Nella nuova e attesa intervista con Justin Laboy, Kanye West ha parlato a tutto campo della sua vita, dei suoi progetti, della salute e della scena musicale. Il rapper ha parlato di Bully, l’album successore di Donda, e dei due progetti collaborativi con Ty Dolla $ign. Dovrebbe uscire a giugno, dice, nel giorno del compleanno della figlia North West – il 15 – che è anche la data d’uscita del suo album preferito del rapper, Yeezus (è uscito il 18 giugno 2013 in realtà, NdR).
Bully
Il titolo del progetto, che rivedrà la collaborazione di Mike Dean, si ricollega a un episodio familiare con protagonista il figlio Saint che, colpendo un compagno di scuola, avrebbe motivato l’azione con un semplice «È un debole», ispirando il rapper a riflettere sulla mentalità di un “bullo” e sul suo ruolo come padre.

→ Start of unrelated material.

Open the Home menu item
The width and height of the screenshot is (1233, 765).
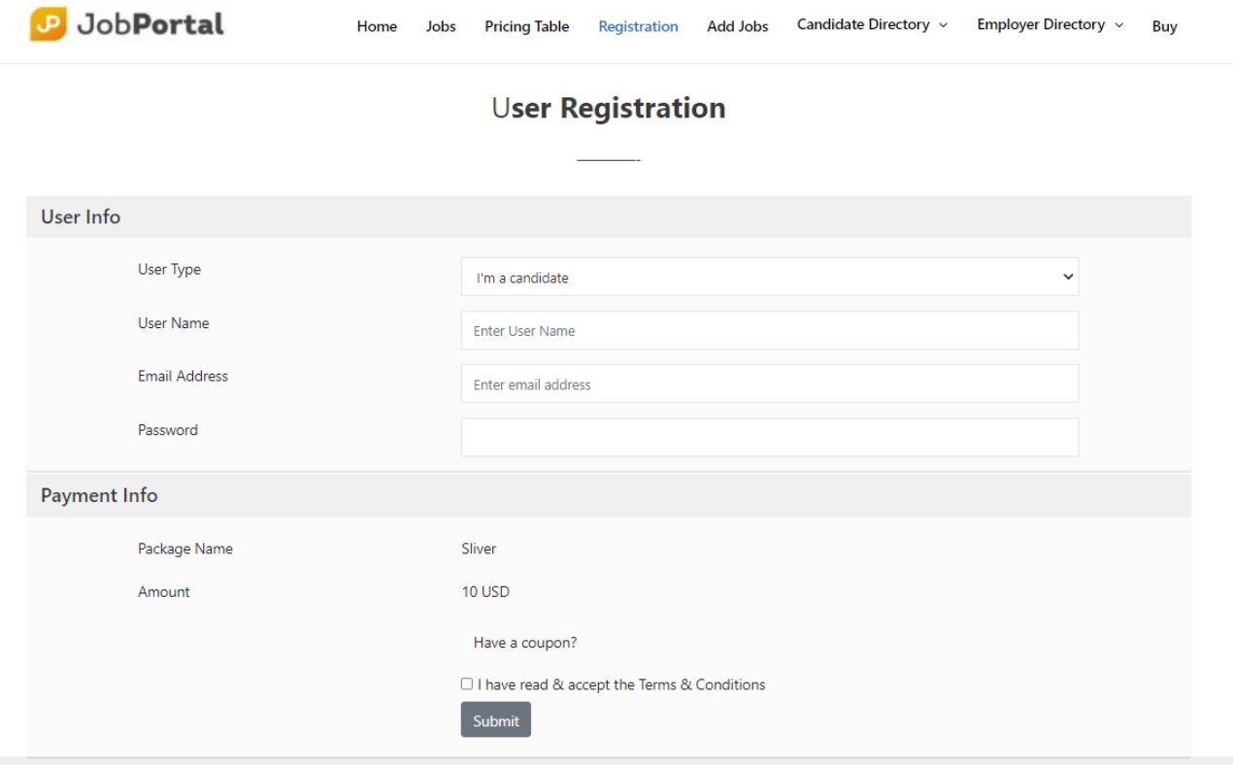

Parlando del motivo per il quale ha scelto di cambiare legalmente il proprio nome in Ye (“gli amici mi chiamano così, e chi mi chiama così dice solo bene di me”), è tornato sull’argomento sottolineando che Bully non sarà un album duro o cupo, ma al contrario un lavoro positivo. “Credo sarà il mio The Miseducation of Lauryn Hill, il mio disco à la Gnarls Barkley,” ha affermato, sottolineando di sentirsi decisamente su un’altra frequenza ora (“I’m hyper next level frequency”).
AI
Con Laboy a lodarlo per esser tornato a 46 anni di età al primo posto sia con Vultures 1 sia con il singolo Carnival, l’intervista si è poi soffermata sull’uso dell’intelligenza artificiale in musica, tema particolarmente caldo per l’artista che ha sempre abbracciato tecnologie bistrattate come l’Auto-Tune (“Come artista posso fare tutto, ho pensato all’epoca, anche vendere merda”). “AI e Auto-Tune fanno parte della stessa famiglia,” ha ribadito, specificando che con l’intelligenza artificiale campionare e manipolare i suoni diventa un gioco da ragazzi (“L’AI è un sogno”).
Autismo
Un altro tema centrale è stato il suo rapporto con la salute mentale. Kanye ha sorpreso Laboy rivelando che la sua diagnosi di bipolarismo era errata, scoprendo invece di avere una forma di autismo (“mia moglie mi diceva che potevo avere una forma di autismo, quella che ti porta a essere una sorta di Rain Man…”). Ha spiegato che questa consapevolezza gli ha permesso di capire meglio se stesso e le sue azioni, come quella di fare spesso il contrario di quello che la gente si aspetta da lui (“la gente ti dice di non metterti un cappello MAGA e lo fai, ti dice di fare il tuo album in un modo e lo fai esattamente al contrario…”). Ha inoltre ammesso di non fare più uso di farmaci da quando ha scoperto di non essere bipolare (“Mi ha liberato nuovamente la creatività”).
Il beef tra Kendrick Lamar e Drake
Infine, non poteva mancare il commento sul beef tra Kendrick Lamar e Drake che ha tenuto banco per parte del 2024. Kanye, che ha avuto a sua volta una lunga storia di screzi con il rapper canadese, ci ha scherzato su: “Dove vado ora che hai ucciso la mia nemesi? Che film sui supereroi vado a vedere ora che hai fatto fuori Wolverine?”. Tuttavia, pur riconoscendo la sconfitta di Drake, Kanye non ha escluso un ritorno di Drake, aggiungendo: “Non devi rappare contro Kendrick Lamar, a meno che tu non sia un genio psicopatico come me.”